Q: Today we see C, C++ and SystemC used for HLS, but what about other languages?
Bowyer – We’ve just recently standardized on SystemC, so it’s kind of early and impractical to talk about using newer languages.
Dart – I agree, it’s not just the HLS language, it’s the whole tool environment, debug, verification, so all of those need to be connected, design and verification flows.
Chen – Even C code can embed assembly code, so with HLS it’s possible to go higher than C++ and SystemC. A Python driven HLS tool could happen.
Wakabayashi – Python could be used for HLS, but then you need new libraries to really be efficient. In HLS the linked list is not handled well now, but it’s a good research area.
Chen – We’re not a big three EDA vendor, so we’re focusing FPGA devices, doing some ML code analysis, have multi-cycle support, and are working with customers to make them happy first. We’re looking to be acquired by a bigger company.
Q: What are new research directions in HLS for those graduate students listening?
Chen – Dealing with very large designs, because HLS is kind of domain-specific and used more at block-level.

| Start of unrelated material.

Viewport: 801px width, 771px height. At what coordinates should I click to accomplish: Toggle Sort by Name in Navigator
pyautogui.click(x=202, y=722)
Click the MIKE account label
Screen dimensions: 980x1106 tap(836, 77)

Bowyer – HLS research for AI like data flow at a higher level of abstraction.
Paulin – HLS should try TensorFlow as an input language, then compile that into both HW and SW.
Wakabayashi -We want intelligent, automatic exploration across the entire PPA space.
Dart – HLS could improve on scalability and power. Being able to optimize across an entire design is a good research area. Oh, and any kind of HLS training that students have in school will make for a bright career right now.
In my IC design career I’ve witnessed transistor-level full-custom design, gate-level design, RTL design, and more recently HLS design. The shift towards HLS design methodology is growing steadily, because it works while providing outstanding productivity, and there’s a robust commercial marketplace with multiple vendors to choose from. The bigger the EDA vendor, the more likely that they’ve integrated HLS with physical implementation tools, something quite important for the smallest node designs.
If you registered for DAC and have access to the archived videos, find this panel presentation that runs for 1 hour and 13 minutes.